Idiot/Savant blogs on corruption in Australia as opposed to New Zealand.
Meanwhile, over the ditch, former Queensland Cabinet Minister Gordon Nuttall has just been convicted on 36 charges of receiving secret commissions while in office and sentenced to seven years. And he’s not the first. He’s the fifth Queensland Cabinet Minister to be jailed for corruption (four were jailed as a result of the Fitzgerald Inquiry) – and that’s just Queensland. Other Ministers have been jailed for corruption in New South Wales, where Corrections Minister Rex Jackson took bribes to let people out of jail, and Western Australia, where two former Premiers and a former Deputy Premier were jailed after a Royal Commission into corruption.
While we have a lot in common, this is a fundamental difference between our two countries. Despite the [concerns raised by blogs I/S disagrees with], New Zealand is fundamentally not a corrupt country. Meanwhile, tight connections between business and government mean that high-level political corruption is endemic in parts of Australia. So how did things manage to go so wrong over there?
But wait, what is the Fitzgerald Inquiry?
The Fitzgerald Inquiry into Queensland Police corruption was a judicial inquiry presided over by Tony Fitzgerald QC. The inquiry was established in response to a series of articles on high-level police corruption in The Courier-Mail by reporter Phil Dickie, followed by a Four Corners report, aired on 11 May 1987, entitled “The Moonlight State” with reporter Chris Masters. With Queensland‘s Premier of 18 years, Sir Joh Bjelke-Petersen, out of the state, his deputy Bill Gunn ordered a commission of inquiry.
Wait… isn’t a comission like that exactly what the right of the blogosphere has been asking for?
Pointing to lack of prosecutions or convictions for corruption is idiotic – the fact is we’ve just assumed that we’re less corrupt, and there hasn’t been the political will to look at the evidence that has been piling up.
Now, if we had had such commissions and found no corruption, then Idiot/Savant might have a case. But we haven’t.

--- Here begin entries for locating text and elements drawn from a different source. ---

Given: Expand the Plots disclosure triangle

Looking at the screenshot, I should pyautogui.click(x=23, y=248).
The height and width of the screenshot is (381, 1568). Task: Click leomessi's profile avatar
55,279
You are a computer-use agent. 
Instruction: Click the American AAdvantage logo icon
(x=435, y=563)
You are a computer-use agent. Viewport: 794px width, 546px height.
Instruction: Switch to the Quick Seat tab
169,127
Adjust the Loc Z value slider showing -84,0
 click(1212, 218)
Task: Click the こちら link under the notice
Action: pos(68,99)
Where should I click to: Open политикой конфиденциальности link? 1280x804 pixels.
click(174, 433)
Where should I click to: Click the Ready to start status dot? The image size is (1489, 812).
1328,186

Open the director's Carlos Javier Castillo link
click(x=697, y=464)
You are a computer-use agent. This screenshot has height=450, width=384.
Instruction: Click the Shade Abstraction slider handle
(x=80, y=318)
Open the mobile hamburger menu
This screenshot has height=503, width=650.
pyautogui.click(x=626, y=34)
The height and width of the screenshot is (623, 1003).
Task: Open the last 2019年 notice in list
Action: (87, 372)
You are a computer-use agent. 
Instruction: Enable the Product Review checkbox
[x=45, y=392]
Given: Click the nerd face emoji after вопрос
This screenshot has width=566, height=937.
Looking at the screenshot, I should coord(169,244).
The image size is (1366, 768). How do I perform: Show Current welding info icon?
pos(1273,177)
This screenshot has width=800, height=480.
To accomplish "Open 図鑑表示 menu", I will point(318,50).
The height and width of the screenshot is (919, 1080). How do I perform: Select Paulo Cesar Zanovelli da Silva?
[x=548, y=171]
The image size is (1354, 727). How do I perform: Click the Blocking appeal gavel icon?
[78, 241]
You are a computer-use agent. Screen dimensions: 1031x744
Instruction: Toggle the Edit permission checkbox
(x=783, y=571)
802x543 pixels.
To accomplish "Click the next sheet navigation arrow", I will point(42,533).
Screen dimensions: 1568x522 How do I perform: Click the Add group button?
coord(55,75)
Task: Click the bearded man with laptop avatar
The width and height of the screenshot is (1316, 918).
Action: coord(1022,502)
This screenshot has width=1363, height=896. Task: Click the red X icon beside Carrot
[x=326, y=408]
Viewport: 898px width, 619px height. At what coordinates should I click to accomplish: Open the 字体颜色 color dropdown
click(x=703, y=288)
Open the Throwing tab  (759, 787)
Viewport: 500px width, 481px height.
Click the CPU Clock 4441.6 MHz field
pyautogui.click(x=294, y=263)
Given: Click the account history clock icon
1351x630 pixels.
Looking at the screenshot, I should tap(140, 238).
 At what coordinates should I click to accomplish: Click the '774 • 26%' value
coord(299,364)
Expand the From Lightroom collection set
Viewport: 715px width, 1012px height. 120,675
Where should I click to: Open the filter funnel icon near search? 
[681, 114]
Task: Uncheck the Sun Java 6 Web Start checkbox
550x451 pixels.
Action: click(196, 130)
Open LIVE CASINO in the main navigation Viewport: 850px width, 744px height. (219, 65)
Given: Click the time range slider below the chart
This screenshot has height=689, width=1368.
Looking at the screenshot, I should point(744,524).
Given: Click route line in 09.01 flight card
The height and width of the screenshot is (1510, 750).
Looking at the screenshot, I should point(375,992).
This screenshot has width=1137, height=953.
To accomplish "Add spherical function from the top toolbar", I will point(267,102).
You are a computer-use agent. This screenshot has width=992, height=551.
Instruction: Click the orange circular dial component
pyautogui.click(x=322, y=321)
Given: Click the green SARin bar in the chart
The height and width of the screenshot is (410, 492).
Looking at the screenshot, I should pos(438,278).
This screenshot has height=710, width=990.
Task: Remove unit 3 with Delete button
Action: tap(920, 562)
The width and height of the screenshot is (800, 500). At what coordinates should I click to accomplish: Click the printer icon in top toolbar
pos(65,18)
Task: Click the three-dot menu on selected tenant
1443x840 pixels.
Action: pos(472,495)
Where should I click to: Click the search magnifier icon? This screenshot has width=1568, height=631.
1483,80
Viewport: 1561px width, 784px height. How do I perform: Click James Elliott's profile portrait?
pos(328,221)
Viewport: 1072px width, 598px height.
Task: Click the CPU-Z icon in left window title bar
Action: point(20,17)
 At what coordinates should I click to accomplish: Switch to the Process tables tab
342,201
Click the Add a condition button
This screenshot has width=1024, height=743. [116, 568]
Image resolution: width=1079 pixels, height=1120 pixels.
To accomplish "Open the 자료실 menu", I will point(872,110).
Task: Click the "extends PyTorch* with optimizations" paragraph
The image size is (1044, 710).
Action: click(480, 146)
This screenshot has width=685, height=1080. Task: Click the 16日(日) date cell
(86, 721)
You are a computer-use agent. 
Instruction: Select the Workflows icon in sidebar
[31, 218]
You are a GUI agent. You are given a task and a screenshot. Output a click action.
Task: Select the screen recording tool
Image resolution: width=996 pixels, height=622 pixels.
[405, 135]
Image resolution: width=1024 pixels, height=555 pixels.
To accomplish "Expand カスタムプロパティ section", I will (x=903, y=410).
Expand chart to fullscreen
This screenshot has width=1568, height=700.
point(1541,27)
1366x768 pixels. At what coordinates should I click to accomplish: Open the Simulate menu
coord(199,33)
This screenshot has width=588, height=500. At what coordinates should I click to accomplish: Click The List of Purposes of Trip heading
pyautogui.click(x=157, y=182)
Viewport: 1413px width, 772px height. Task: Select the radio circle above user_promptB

Oh, perhaps such a commission might be setup to address the concerns raised by this blogger?
Unfortunately, there is nothing the Electoral Commission can do about it. When they drafted the law back in 1993, politicians included a cosy little out for themselves in the form of a six month time limit on prosecutions. It’s been more than six months since the donation in question was made, so no charges can be brought. And so Winston and his cronies get to walk on this one, despite pissing on the law and our democracy for years.
There is however something the public can do about it, and that is don’t vote for New Zealand First. By their actions they have shown themselves to be deeply corrupt, not to mention grossly hypocritical. And we should remember that at election time.
Does this make I/S a member of the “sewer”? Or just “grossly hypocritical”?